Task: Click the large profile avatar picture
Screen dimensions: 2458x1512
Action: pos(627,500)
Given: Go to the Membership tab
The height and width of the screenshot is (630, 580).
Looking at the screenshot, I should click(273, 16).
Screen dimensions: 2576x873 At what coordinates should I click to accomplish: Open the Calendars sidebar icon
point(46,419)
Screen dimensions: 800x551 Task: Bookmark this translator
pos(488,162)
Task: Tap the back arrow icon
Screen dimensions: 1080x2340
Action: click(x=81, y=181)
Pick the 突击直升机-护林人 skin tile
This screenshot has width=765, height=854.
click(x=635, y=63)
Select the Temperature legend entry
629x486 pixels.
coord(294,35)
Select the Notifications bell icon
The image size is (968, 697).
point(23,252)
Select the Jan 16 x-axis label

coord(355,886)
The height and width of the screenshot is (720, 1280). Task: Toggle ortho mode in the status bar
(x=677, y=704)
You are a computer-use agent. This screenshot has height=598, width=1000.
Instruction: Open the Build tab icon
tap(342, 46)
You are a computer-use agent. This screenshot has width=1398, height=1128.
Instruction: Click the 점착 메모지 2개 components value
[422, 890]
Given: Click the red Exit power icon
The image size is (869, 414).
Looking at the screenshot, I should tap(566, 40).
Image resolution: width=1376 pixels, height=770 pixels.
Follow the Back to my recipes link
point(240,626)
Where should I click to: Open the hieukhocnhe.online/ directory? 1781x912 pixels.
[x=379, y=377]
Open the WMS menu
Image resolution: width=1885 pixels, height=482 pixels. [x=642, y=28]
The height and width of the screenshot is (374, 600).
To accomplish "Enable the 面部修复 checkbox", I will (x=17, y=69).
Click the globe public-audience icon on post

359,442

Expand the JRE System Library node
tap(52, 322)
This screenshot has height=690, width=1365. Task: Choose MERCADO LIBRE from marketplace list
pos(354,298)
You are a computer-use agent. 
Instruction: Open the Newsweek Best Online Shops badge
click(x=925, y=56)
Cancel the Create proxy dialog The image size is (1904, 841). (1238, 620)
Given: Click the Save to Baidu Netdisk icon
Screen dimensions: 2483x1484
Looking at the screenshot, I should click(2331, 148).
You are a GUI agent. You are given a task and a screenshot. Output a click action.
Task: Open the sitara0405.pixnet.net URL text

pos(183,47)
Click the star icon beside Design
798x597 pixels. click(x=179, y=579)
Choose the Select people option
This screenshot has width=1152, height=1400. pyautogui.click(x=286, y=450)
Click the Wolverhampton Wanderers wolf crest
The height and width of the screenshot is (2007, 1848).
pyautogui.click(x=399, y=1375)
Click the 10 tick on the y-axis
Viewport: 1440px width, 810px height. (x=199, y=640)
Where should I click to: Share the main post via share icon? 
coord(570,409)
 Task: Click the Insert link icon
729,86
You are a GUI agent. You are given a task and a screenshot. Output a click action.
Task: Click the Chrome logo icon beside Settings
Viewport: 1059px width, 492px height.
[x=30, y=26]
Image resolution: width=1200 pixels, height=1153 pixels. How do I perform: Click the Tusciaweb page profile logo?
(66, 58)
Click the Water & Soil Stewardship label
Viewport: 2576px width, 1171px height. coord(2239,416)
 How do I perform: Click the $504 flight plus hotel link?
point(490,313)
===============
Task brief: Please copy out all of the records above again, word for word and in the same order.

Response to the task:
Task: Click the large profile avatar picture
Screen dimensions: 2458x1512
Action: pos(627,500)
Given: Go to the Membership tab
The height and width of the screenshot is (630, 580).
Looking at the screenshot, I should click(273, 16).
Screen dimensions: 2576x873 At what coordinates should I click to accomplish: Open the Calendars sidebar icon
point(46,419)
Screen dimensions: 800x551 Task: Bookmark this translator
pos(488,162)
Task: Tap the back arrow icon
Screen dimensions: 1080x2340
Action: click(x=81, y=181)
Pick the 突击直升机-护林人 skin tile
This screenshot has width=765, height=854.
click(x=635, y=63)
Select the Temperature legend entry
629x486 pixels.
coord(294,35)
Select the Notifications bell icon
The image size is (968, 697).
point(23,252)
Select the Jan 16 x-axis label

coord(355,886)
The height and width of the screenshot is (720, 1280). Task: Toggle ortho mode in the status bar
(x=677, y=704)
You are a computer-use agent. This screenshot has height=598, width=1000.
Instruction: Open the Build tab icon
tap(342, 46)
You are a computer-use agent. This screenshot has width=1398, height=1128.
Instruction: Click the 점착 메모지 2개 components value
[422, 890]
Given: Click the red Exit power icon
The image size is (869, 414).
Looking at the screenshot, I should tap(566, 40).
Image resolution: width=1376 pixels, height=770 pixels.
Follow the Back to my recipes link
point(240,626)
Where should I click to: Open the hieukhocnhe.online/ directory? 1781x912 pixels.
[x=379, y=377]
Open the WMS menu
Image resolution: width=1885 pixels, height=482 pixels. [x=642, y=28]
The height and width of the screenshot is (374, 600).
To accomplish "Enable the 面部修复 checkbox", I will (x=17, y=69).
Click the globe public-audience icon on post

359,442

Expand the JRE System Library node
tap(52, 322)
This screenshot has height=690, width=1365. Task: Choose MERCADO LIBRE from marketplace list
pos(354,298)
You are a computer-use agent. 
Instruction: Open the Newsweek Best Online Shops badge
click(x=925, y=56)
Cancel the Create proxy dialog The image size is (1904, 841). (1238, 620)
Given: Click the Save to Baidu Netdisk icon
Screen dimensions: 2483x1484
Looking at the screenshot, I should click(2331, 148).
You are a GUI agent. You are given a task and a screenshot. Output a click action.
Task: Open the sitara0405.pixnet.net URL text

pos(183,47)
Click the star icon beside Design
798x597 pixels. click(x=179, y=579)
Choose the Select people option
This screenshot has width=1152, height=1400. pyautogui.click(x=286, y=450)
Click the Wolverhampton Wanderers wolf crest
The height and width of the screenshot is (2007, 1848).
pyautogui.click(x=399, y=1375)
Click the 10 tick on the y-axis
Viewport: 1440px width, 810px height. (x=199, y=640)
Where should I click to: Share the main post via share icon? 
coord(570,409)
 Task: Click the Insert link icon
729,86
You are a GUI agent. You are given a task and a screenshot. Output a click action.
Task: Click the Chrome logo icon beside Settings
Viewport: 1059px width, 492px height.
[x=30, y=26]
Image resolution: width=1200 pixels, height=1153 pixels. How do I perform: Click the Tusciaweb page profile logo?
(66, 58)
Click the Water & Soil Stewardship label
Viewport: 2576px width, 1171px height. coord(2239,416)
 How do I perform: Click the $504 flight plus hotel link?
point(490,313)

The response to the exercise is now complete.